TRIAL JUDGE COMMITTED REVERSIBLE ERROR IN DENYING [PLAINTIFF'S] REQUEST TO CHARGE THE JURY THAT DEFENDANT'S PLACEMENT OF BRUSH AND DEBRIS WITHIN THE ROADWAY CONSTITUTED A NUISANCE THEREBY SUBJECTING HIM TO LIABILITY FOR THE [PLAINTIFF'S] DAMAGES.

In reviewing a denial of a motion for a new trial "[t]he trial court's ruling on such a motion shall not be reversed unless it clearly appears that there was a miscarriage of justice under the law." R. 2:10-1. An appellate court must give due deference to the trial court's "feel of the case," that is, its regard for "the jury to pass upon the credibility of the witnesses" and whether "it clearly and convincingly appears that there was a miscarriage of justice under the law." Carrino v. Novotny, 78 N.J. 355, 361 (1979) (quoting R. 4:49-1(a)); see also Baxter v. Fairmont Food Co., 74 N.J. 588, 597-98 (1977); Dolson v. Anastasia, 55 N.J. 2, 7 (1969) (holding that in reviewing the trial court's denial of a motion for a new trial, "the appellate court must give deference to the views of the trial judge . . . .").

Our Supreme Court has discussed the miscarriage of justice standard:

[A] motion for a new trial should be granted only where to do otherwise would result in a miscarriage of justice shocking to the conscience of the court. . . . Thus, a trial judge is not [to] substitute his [or her] judgment for that of the jury merely because he [or she] would have reached the opposite conclusion . . . .



A miscarriage of justice has been described as a pervading sense of wrongness needed to justify [an] appellate or trial judge undoing of a jury verdict . . . [which] can arise . . . from manifest lack of inherently credible evidence to support the finding, obvious overlooking or under-valuation of crucial evidence, [or] a clearly unjust result[.]



[Risko v. Thompson Muller Auto. Grp., Inc., 206 N.J. 506, 521 (2011) (internal citations and quotation marks omitted).]
In deciding a motion for a new trial, the trial judge must "canvass the record, not to balance the persuasiveness of the evidence on one side as against the other, but to determine whether reasonable minds might accept the evidence as adequate to support the jury verdict . . . ." Kulbacki v.
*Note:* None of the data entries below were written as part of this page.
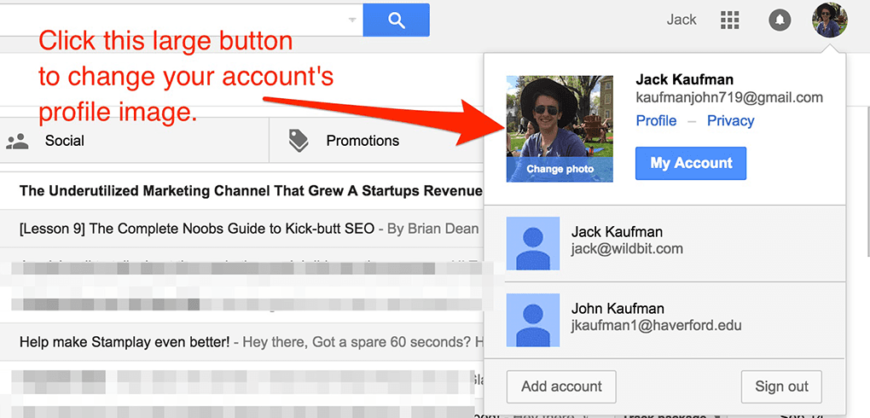Click Change photo on profile picture
The image size is (870, 418).
(559, 169)
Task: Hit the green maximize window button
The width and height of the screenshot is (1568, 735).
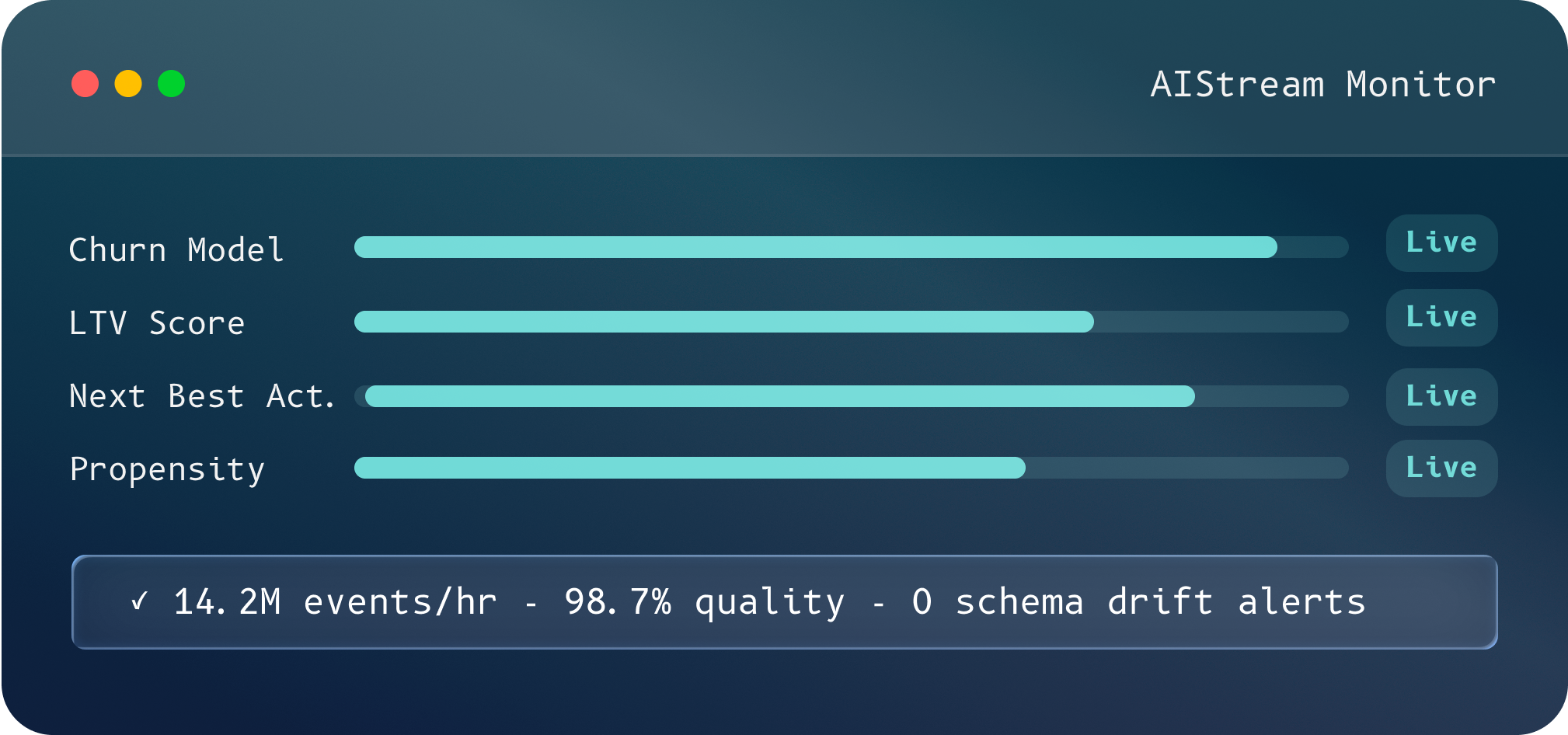Action: (x=171, y=84)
Sobchinsky, 38 N.J. 435, 445 (1962).

We first address plaintiff's argument that the jury verdict was against the weight of the evidence. Similar to Rule 2:10-1, Rule 4:49-1(a) states that a judge should only grant a motion for a new trial if a verdict is against the weight of the evidence and "if, having given due regard to the opportunity of the jury to pass upon the credibility of the witnesses, it clearly and convincingly appears that there was a miscarriage of justice under the law." See also Pressler & Verniero, Current N.J. Court Rules, comment 4 on R. 2:10-1 (2016) (explaining that when a "weight of the evidence argument" is entertained, the principles in Dolson, supra, 55 N.J. at 6-8 are "fully viable" and the "appellate court's review is essentially the same as the standard governing the trial judge's disposition.").

Plaintiff argues that defendant violated the Township ordinance regarding the size and placement of lawn debris, and therefore, the jury verdict was against the weight of the evidence. However, the ordinance was not considered by the jury as it was not referenced during the trial, nor was the jury charged relative to the ordinance based upon the pre-trial ruling. Instead, the jury was presented with and presumably considered the Township website's warning that oversized brush piles could be hazardous to pedestrians and motorists. The warning contained in the website was referenced during testimony and was emphasized in plaintiff's counsel's summation. The jurors, therefore, had the opportunity to pass upon whether the debris pile was hazardous to plaintiff.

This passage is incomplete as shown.